Allergic conditions and allergic rhinitis (AR)
Allergic conditions are common, and their prevalence is increasing worldwide.1,2 The concomitant relationship of allergic conditions with asthma, rhinitis, sinusitis and urticaria is widely accepted.3 The severity of these and their subsequent impact on the individual’s quality of life, as well as health and economic systems, have been under investigation as a matter of urgency.4
As an allergic condition of the upper airways, AR has been described as the most ‘modern’ of allergic conditions, escalating over the past 50 years.4 After exposure to an allergen, allergic rhinitis develops in susceptible individuals as a result of an IgE-mediated inflammation5 generally presenting as nasal discomfort with sneezing, discharge and/or congestion. However, other physical symptoms involving itching of the eyes, ears and throat may be experienced along with headaches, fatigue and sleeping difficulties.
AR is not specific to age, gender, race, ethnicity or culture, although genetic pre-disposition, environmental and lifestyle interactions may contribute to an individual’s risk of developing the condition.4 The prevalence of AR in Australia closely parallels the statistics observed for Europe. Approximately 16% of Australians suffer from AR including 25% of younger adults aged 25–44 years.6
To more fully understand the impact of this condition and deliver appropriate treatment, AR is categorized according to the duration and frequency of symptoms.7 If a patient experiences symptoms for <4 days a week and for <4 weeks continuously in a year, then the episode is categorized as ‘intermittent’ AR (IAR). If a patient experiences symptoms occurring for more than 4 days a week and for more than 4 weeks continuously in a year, then the episode is categorized as ‘persistent’ AR.7,8
Treatment and management
Conservative treatment plans, with the emphasis on pharmacotherapy for immediate relief of symptoms have not reduced the allergy ‘epidemic’.2 As an alternative to this dependency on medication, a model based on preventative management plans has been implemented via a nationally coordinated approach in the Finnish Allergy Program.2 Others suggest that optimal treatment regimes should comprise multifaceted programmes with patient education, allergen avoidance, pharmacotherapy, allergen-specific immunology and possibly surgery.3–9
Treatment plans based primarily on pharmacology may be further constrained by patient adherence rates. An Australian AR study reported that 46% of patients who categorized themselves as having ‘moderate’ symptoms, ‘sometimes’ took their medication.10 Similarly, poor adherence to asthma medications has been explained in terms of patient concerns about possible side effects of medications taken long term.11 Within the general population in developed countries, non-adherence to long-term therapies for patients with chronic diseases has been described as a ‘world wide problem of striking magnitude’.12 The issue of non-adherence continues in spite of the safety profile of medications such as antihistamines being studied and positive outcomes reported.13 This situation has given rise to the claim that ‘minimal medical intervention is universally desirable’.3 Patients’ poor adherence supports the need for a multifaceted approach for AR treatment plans.
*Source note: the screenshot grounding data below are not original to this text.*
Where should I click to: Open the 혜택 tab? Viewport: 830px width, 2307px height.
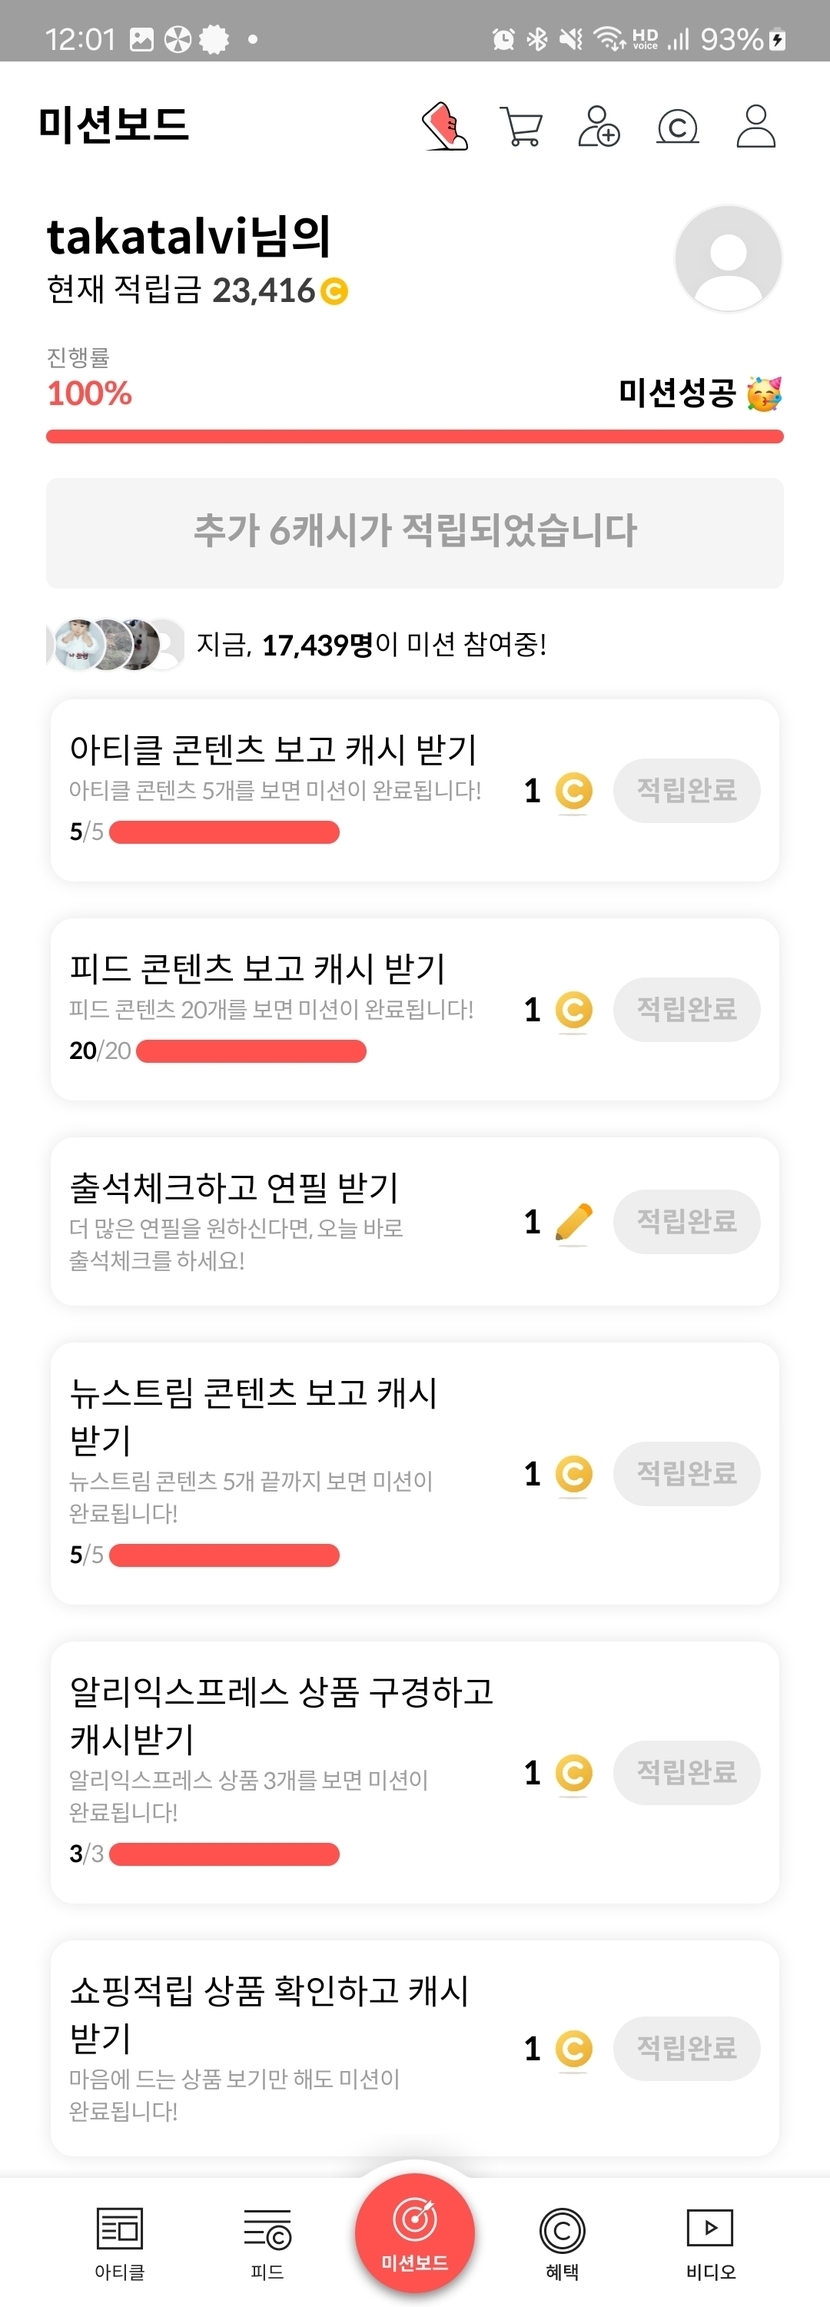[562, 2243]
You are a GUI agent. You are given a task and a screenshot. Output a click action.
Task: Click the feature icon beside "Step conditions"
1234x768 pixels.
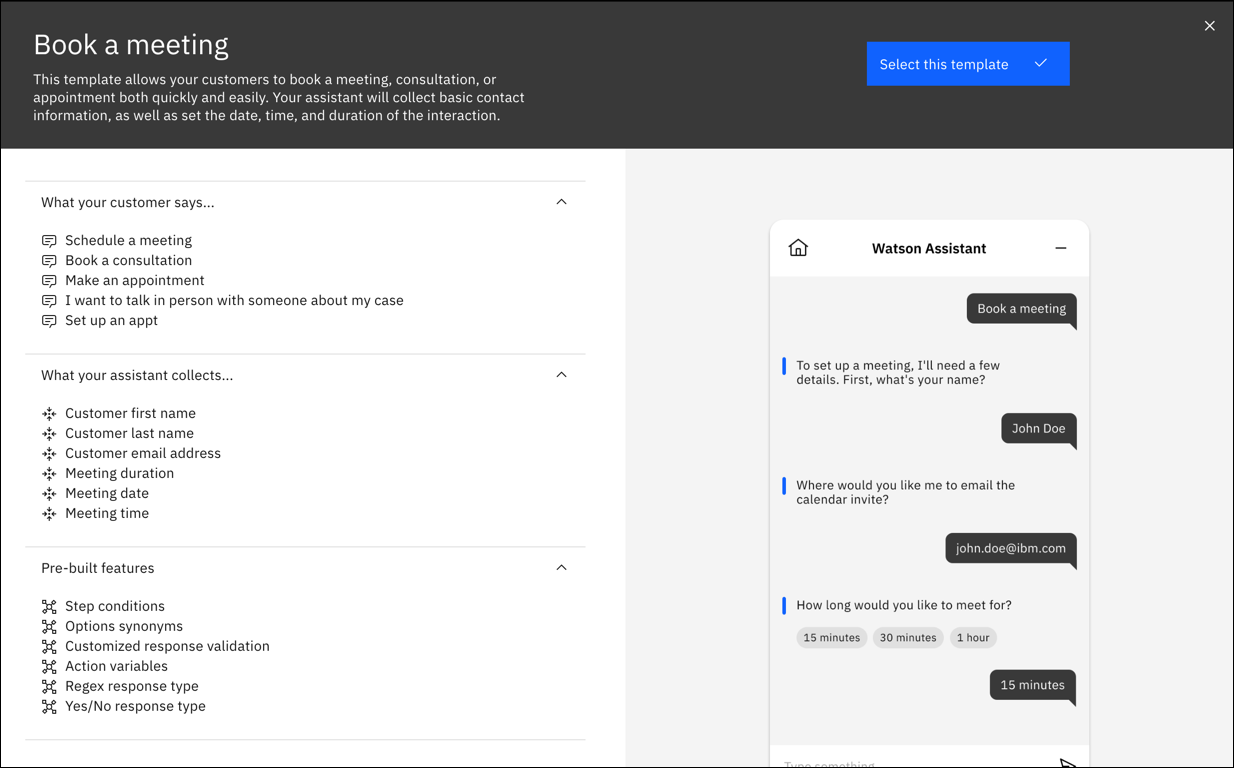pos(49,606)
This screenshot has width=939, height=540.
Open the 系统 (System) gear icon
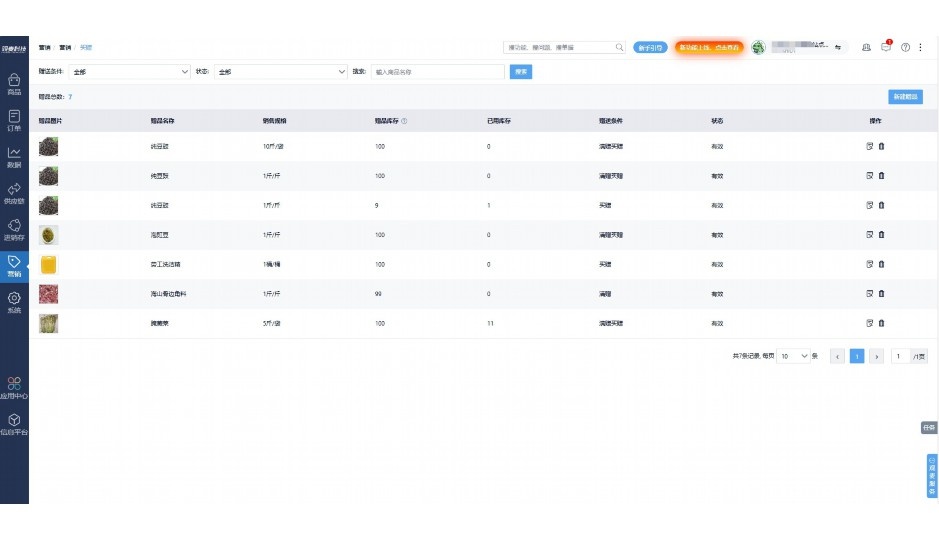point(14,302)
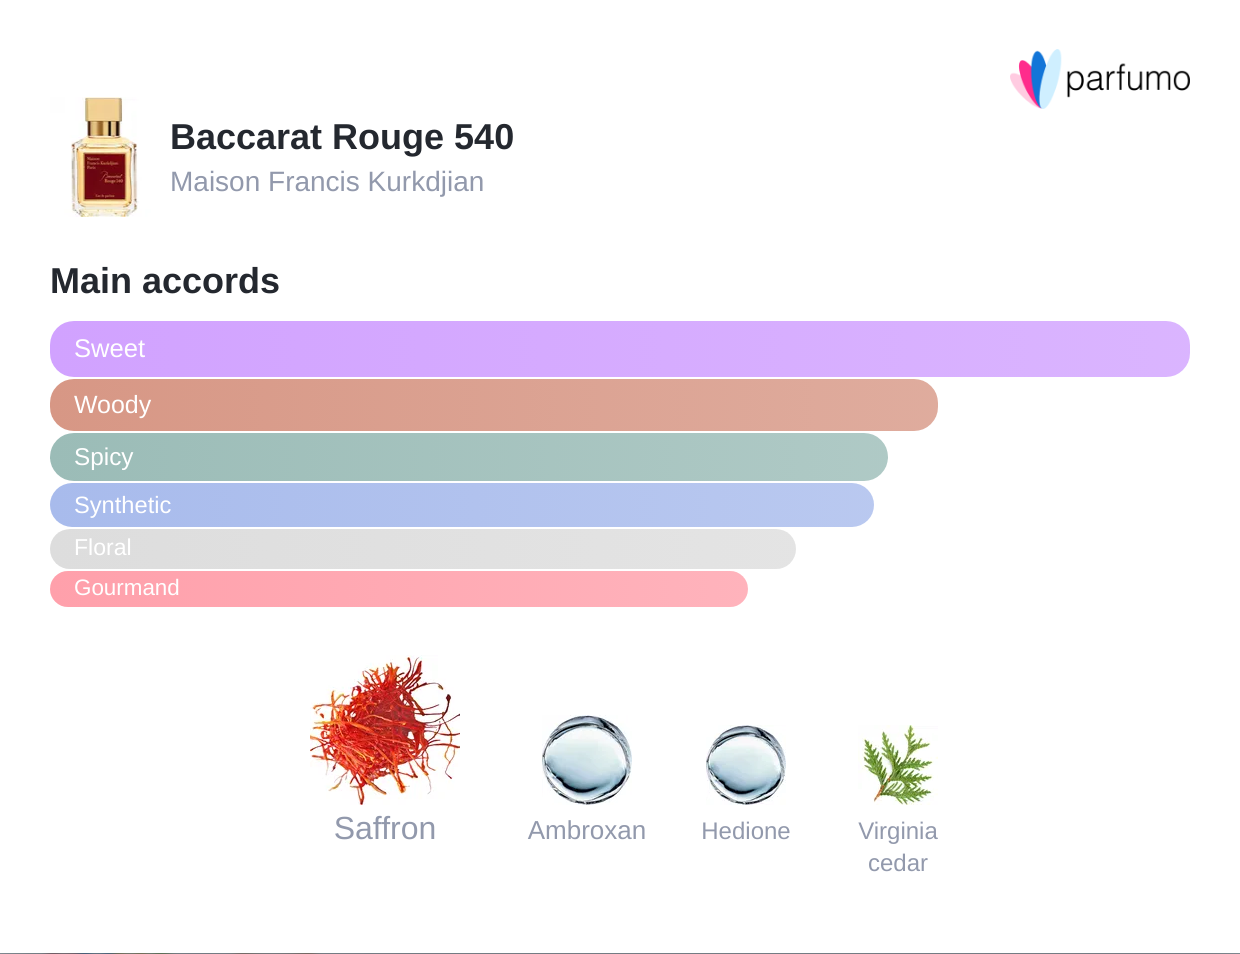The image size is (1240, 954).
Task: Click the Virginia cedar note label
Action: click(x=898, y=847)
One such approach is the process of goal setting in assisting patients to self-manage chronic disease. Studies incorporating goal setting into a disease state management service have been reported in case of asthma,11,14,15 diabetes16 and hypertension in older men17 and with conditions such as pain18 and weight loss.19,20 An innovative approach using goal setting to help people self-manage their IAR was piloted in community pharmacies in Sydney, Australia, in 2005.21 The findings from this study demonstrated the value of a goal-setting intervention in achieving improvements in IAR-related clinical and humanistic outcomes20 and supports the notion that a multifaceted individualized collaboration between patients and health-care professionals (HCP) has the potential to ease the allergy burden to the patient. This approach was refined and implemented on a larger scale – the Pharmacy Allergic Rhinitis Intervention Service (PARIS). The outcomes of this study demonstrated the value of training non-clinicians in the goal-setting intervention for people with IAR.21
The goal-setting process involves identifying the particular symptoms and triggers that affect the individual patient and devising strategies that will enable them to meet the goal of minimizing or eliminating the said symptom(s) and trigger(s). What is not known at this stage, however, is neither an understanding of the types and range of strategies that are devised as part of a self-management intervention conducted between HCP and patients with IAR nor their value in minimizing or controlling the symptoms and triggers of this chronic condition. This paper reports the findings of an exploration of these factors by analysing data gathered for the intervention arm of the PARIS project. That is, data were retrieved from the records of the intervention group participants and as such provides a secondary analysis of a section of the randomized control trial. Data regarding symptoms, triggers and their related strategies were not part of the control group study design.
The aims addressed in this paper are to (i) examine the range and proportion of symptoms and triggers experienced by a sample of patients suffering from IAR; (ii) conduct a qualitative analysis of strategies that were undertaken by these patients to control their symptoms and triggers; and (iii) measure medication adherence.